▶ _Aim of the task_
In the records that follow, find the line with "You are a computer-use agent. The image size is (1515, 784)."; from there, retype every line exactly through the line with "Select the 遅行スパン(22)", which also belongs to the answer.

▶ _Data for this exercise_
########
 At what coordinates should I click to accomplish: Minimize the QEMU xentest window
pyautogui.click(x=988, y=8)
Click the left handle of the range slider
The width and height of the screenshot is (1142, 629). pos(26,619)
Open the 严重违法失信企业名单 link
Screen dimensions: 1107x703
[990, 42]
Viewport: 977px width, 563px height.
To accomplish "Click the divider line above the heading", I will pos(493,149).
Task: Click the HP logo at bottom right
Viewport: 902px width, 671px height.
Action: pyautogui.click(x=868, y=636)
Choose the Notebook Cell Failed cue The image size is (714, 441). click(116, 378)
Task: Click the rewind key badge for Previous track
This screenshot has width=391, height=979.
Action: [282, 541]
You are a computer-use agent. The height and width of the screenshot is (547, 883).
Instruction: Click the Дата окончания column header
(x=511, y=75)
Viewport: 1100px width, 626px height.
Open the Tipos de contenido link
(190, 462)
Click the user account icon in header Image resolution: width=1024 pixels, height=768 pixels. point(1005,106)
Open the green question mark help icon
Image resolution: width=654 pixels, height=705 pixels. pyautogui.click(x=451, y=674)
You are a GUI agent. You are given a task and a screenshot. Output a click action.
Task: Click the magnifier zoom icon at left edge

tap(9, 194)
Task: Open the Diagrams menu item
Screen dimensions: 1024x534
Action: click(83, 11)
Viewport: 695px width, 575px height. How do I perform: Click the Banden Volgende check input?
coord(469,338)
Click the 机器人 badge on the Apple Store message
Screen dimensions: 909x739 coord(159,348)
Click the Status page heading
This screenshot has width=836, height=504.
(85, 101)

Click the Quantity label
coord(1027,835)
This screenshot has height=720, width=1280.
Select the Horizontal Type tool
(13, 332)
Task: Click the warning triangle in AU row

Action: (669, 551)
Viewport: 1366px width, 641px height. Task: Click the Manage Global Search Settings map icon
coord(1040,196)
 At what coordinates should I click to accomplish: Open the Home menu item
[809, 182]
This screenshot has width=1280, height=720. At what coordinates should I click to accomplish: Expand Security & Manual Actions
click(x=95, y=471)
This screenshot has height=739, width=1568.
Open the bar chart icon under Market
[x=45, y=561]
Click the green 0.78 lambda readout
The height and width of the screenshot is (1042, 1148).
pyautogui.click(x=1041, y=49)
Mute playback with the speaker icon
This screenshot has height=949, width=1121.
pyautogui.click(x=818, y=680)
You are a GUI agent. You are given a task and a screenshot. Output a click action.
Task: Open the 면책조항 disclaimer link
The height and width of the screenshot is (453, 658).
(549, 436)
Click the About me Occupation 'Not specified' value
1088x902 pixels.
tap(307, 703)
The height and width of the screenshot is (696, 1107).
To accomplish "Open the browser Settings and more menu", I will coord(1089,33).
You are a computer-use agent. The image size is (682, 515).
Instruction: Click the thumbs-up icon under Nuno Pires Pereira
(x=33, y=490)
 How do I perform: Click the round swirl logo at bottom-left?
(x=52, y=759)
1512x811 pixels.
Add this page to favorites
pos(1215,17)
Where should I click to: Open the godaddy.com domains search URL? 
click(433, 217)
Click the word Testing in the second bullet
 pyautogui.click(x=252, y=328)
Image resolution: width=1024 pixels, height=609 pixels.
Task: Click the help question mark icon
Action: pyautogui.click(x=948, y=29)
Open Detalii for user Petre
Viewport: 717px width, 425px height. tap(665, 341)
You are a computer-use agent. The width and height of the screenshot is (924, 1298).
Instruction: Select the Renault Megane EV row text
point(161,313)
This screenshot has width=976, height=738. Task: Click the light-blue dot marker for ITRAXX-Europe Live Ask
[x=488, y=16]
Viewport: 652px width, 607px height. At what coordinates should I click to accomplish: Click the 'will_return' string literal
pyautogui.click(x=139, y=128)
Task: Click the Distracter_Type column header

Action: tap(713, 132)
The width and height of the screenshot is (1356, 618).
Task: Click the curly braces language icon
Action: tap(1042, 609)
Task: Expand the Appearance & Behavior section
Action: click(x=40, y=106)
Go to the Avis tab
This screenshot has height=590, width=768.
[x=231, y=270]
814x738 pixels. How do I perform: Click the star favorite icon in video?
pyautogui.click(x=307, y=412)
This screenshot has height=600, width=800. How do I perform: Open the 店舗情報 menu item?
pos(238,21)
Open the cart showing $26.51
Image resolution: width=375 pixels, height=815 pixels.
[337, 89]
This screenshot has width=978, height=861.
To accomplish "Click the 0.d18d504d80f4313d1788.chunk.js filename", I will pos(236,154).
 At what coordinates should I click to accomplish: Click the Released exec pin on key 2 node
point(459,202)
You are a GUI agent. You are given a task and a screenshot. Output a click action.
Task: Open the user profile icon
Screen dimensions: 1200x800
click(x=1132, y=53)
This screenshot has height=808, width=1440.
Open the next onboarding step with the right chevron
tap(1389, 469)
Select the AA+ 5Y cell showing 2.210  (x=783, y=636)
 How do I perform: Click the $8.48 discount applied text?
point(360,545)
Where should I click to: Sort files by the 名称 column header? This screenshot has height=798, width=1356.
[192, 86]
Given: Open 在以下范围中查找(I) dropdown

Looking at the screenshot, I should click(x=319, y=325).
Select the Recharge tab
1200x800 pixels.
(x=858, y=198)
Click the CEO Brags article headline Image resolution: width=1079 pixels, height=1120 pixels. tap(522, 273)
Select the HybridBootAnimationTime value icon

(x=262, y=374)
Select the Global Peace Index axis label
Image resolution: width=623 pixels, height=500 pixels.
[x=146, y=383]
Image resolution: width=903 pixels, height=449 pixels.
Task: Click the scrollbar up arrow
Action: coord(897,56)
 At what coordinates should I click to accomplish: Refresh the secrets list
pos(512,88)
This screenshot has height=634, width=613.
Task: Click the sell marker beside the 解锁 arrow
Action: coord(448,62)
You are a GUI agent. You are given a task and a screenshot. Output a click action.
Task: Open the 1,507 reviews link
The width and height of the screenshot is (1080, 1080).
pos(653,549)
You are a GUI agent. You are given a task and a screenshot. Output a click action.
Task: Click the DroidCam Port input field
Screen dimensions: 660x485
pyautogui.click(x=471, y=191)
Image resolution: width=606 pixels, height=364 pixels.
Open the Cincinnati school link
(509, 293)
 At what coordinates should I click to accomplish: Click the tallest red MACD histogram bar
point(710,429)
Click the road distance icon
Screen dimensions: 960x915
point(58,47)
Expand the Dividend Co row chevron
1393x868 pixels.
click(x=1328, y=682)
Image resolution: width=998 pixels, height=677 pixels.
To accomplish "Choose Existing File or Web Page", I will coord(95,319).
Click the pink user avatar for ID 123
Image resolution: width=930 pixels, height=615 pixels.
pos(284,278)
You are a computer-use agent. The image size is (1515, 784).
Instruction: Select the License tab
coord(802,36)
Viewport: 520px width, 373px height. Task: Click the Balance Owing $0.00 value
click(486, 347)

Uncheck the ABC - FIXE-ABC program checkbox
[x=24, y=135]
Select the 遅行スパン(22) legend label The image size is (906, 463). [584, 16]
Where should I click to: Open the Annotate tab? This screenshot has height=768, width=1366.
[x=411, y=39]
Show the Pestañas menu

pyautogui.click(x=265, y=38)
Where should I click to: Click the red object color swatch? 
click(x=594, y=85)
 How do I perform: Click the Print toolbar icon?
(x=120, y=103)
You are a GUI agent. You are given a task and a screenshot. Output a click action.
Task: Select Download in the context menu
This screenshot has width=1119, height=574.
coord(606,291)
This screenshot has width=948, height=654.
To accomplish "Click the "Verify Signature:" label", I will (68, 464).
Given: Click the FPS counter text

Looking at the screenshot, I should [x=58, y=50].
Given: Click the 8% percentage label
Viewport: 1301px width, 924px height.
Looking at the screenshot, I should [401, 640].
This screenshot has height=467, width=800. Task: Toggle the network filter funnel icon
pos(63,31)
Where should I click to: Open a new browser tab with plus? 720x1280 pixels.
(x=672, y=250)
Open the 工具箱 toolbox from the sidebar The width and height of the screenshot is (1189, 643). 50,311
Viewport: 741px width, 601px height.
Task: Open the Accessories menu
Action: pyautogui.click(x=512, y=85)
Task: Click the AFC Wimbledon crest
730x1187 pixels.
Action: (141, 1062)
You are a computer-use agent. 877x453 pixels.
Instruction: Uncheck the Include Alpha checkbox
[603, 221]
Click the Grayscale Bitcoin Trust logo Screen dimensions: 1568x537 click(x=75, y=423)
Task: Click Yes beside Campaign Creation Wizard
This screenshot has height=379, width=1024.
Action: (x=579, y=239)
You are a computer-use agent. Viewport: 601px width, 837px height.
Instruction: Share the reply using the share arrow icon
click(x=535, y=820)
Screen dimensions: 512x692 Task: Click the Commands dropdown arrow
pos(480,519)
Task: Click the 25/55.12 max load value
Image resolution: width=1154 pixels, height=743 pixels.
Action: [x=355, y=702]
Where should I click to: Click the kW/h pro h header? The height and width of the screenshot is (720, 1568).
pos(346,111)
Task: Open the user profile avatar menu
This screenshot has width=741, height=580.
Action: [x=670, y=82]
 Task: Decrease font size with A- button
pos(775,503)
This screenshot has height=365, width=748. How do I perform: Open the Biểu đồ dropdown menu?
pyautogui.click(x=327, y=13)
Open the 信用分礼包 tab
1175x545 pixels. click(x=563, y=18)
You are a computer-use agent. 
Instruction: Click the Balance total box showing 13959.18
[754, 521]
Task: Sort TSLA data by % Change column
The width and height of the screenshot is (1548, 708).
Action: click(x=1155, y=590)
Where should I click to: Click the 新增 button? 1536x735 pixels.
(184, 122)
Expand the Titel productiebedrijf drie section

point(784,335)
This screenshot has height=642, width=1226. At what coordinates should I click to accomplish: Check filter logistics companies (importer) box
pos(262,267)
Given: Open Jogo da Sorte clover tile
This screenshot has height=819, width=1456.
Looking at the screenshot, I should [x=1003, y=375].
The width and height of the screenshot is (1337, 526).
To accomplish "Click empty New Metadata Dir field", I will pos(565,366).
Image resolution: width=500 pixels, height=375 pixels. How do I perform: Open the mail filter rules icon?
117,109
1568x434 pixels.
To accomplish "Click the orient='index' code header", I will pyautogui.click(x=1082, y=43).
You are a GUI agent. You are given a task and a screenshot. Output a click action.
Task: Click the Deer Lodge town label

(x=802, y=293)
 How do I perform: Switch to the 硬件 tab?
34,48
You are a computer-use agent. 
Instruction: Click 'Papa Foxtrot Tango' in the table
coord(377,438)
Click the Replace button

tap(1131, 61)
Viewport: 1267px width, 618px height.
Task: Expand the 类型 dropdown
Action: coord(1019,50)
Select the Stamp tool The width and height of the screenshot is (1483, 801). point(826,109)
########
▶ _Final answer_
You are a computer-use agent. The image size is (1515, 784).
Instruction: Select the License tab
coord(802,36)
Viewport: 520px width, 373px height. Task: Click the Balance Owing $0.00 value
click(486, 347)

Uncheck the ABC - FIXE-ABC program checkbox
[x=24, y=135]
Select the 遅行スパン(22) legend label The image size is (906, 463). [584, 16]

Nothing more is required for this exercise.